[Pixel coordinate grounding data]
____________________
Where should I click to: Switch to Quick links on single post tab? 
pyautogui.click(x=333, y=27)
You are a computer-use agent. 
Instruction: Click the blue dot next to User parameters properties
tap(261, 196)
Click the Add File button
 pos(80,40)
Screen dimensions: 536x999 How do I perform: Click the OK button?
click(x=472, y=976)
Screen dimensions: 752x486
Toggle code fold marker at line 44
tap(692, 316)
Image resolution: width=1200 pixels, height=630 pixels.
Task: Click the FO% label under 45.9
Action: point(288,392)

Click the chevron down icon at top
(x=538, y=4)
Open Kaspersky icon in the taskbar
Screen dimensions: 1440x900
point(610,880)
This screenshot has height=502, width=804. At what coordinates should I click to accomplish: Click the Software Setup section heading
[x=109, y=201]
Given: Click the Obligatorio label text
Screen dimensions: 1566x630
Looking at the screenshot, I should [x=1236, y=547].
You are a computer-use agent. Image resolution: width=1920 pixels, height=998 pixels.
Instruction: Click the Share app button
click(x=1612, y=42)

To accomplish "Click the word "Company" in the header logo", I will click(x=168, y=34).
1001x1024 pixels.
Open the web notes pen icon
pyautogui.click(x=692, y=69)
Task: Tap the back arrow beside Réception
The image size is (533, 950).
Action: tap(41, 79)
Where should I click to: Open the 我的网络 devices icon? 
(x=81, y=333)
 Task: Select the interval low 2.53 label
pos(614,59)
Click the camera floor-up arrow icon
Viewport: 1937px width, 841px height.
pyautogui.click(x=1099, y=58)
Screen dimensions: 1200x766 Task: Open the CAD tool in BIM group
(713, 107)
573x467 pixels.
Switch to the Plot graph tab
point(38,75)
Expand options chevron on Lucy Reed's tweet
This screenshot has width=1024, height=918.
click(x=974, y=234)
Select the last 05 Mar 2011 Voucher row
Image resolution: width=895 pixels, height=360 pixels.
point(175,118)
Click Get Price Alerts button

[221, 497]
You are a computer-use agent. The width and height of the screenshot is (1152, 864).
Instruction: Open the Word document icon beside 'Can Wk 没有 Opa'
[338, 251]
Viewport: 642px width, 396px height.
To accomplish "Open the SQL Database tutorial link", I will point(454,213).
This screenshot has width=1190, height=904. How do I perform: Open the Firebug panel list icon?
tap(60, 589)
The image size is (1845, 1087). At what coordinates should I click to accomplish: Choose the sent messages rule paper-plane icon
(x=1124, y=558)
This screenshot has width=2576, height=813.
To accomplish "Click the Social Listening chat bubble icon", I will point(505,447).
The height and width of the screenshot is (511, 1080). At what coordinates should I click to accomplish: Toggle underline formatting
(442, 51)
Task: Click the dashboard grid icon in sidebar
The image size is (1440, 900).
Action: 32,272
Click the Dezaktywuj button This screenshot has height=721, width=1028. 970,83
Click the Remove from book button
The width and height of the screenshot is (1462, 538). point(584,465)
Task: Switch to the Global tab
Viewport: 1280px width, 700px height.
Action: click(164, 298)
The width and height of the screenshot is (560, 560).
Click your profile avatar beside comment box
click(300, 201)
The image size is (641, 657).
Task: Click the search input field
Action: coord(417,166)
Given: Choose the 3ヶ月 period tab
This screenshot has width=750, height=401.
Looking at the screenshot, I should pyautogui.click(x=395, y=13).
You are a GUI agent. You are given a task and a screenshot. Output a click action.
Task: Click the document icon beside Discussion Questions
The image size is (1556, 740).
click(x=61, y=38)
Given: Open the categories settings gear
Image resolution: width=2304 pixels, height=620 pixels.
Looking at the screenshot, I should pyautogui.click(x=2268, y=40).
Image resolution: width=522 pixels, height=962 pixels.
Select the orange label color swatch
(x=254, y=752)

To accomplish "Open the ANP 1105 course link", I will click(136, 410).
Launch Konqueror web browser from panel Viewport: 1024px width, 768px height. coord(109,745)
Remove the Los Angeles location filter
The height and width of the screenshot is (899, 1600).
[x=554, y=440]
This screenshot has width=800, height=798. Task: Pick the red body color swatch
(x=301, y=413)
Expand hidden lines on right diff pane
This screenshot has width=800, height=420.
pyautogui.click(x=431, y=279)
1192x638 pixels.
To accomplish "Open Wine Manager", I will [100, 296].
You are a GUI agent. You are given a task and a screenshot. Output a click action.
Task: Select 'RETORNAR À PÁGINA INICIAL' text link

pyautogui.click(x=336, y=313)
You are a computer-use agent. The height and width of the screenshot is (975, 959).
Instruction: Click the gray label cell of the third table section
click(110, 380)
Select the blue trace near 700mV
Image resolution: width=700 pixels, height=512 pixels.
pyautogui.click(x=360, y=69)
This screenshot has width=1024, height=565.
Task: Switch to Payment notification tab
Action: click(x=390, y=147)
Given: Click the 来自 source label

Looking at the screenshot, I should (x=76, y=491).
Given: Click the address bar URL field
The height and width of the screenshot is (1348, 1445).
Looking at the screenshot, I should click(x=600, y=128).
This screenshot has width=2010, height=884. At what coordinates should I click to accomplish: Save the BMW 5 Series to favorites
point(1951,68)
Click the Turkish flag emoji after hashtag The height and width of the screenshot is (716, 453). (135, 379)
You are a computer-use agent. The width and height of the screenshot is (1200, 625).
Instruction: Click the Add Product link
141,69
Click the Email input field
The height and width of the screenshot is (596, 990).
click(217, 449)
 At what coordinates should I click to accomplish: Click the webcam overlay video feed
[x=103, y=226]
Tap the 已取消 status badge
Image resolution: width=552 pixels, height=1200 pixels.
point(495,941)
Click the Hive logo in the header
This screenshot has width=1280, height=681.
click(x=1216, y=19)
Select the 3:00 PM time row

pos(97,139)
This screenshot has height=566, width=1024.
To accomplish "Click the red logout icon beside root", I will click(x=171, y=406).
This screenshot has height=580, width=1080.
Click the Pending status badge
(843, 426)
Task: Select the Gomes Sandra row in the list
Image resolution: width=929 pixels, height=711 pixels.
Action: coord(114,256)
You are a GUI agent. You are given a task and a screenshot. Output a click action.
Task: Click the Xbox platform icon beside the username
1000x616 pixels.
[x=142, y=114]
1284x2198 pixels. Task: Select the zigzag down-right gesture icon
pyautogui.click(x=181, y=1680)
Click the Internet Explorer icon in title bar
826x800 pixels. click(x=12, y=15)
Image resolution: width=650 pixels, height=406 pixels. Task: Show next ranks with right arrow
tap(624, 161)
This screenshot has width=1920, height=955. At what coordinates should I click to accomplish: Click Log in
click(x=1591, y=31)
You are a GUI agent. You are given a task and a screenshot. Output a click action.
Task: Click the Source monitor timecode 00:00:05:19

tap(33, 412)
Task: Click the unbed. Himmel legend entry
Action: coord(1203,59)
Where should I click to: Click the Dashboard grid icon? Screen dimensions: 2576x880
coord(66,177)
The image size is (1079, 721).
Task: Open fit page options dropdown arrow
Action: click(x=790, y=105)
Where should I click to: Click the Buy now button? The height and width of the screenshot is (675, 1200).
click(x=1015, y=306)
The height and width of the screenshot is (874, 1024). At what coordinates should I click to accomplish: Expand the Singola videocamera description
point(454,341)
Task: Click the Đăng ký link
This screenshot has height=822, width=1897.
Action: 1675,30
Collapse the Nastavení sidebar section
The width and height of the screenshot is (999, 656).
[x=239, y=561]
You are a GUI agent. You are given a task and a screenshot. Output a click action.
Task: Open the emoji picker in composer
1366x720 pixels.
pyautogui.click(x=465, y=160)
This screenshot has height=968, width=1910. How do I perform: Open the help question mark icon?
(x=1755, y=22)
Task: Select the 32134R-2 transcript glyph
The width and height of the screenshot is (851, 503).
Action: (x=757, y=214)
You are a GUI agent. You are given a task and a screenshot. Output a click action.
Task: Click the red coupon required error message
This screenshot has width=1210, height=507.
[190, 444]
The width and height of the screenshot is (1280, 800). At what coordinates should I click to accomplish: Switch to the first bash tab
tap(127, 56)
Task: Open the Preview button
____________________
* WHAT IS BEING ASKED:
The answer is the line containing "Task: Click the red" together with every line after it in the records, repeated exactly and with nothing else.

* EXERCISE RESULT:
Task: Click the red coupon required error message
This screenshot has width=1210, height=507.
[190, 444]
The width and height of the screenshot is (1280, 800). At what coordinates should I click to accomplish: Switch to the first bash tab
tap(127, 56)
Task: Open the Preview button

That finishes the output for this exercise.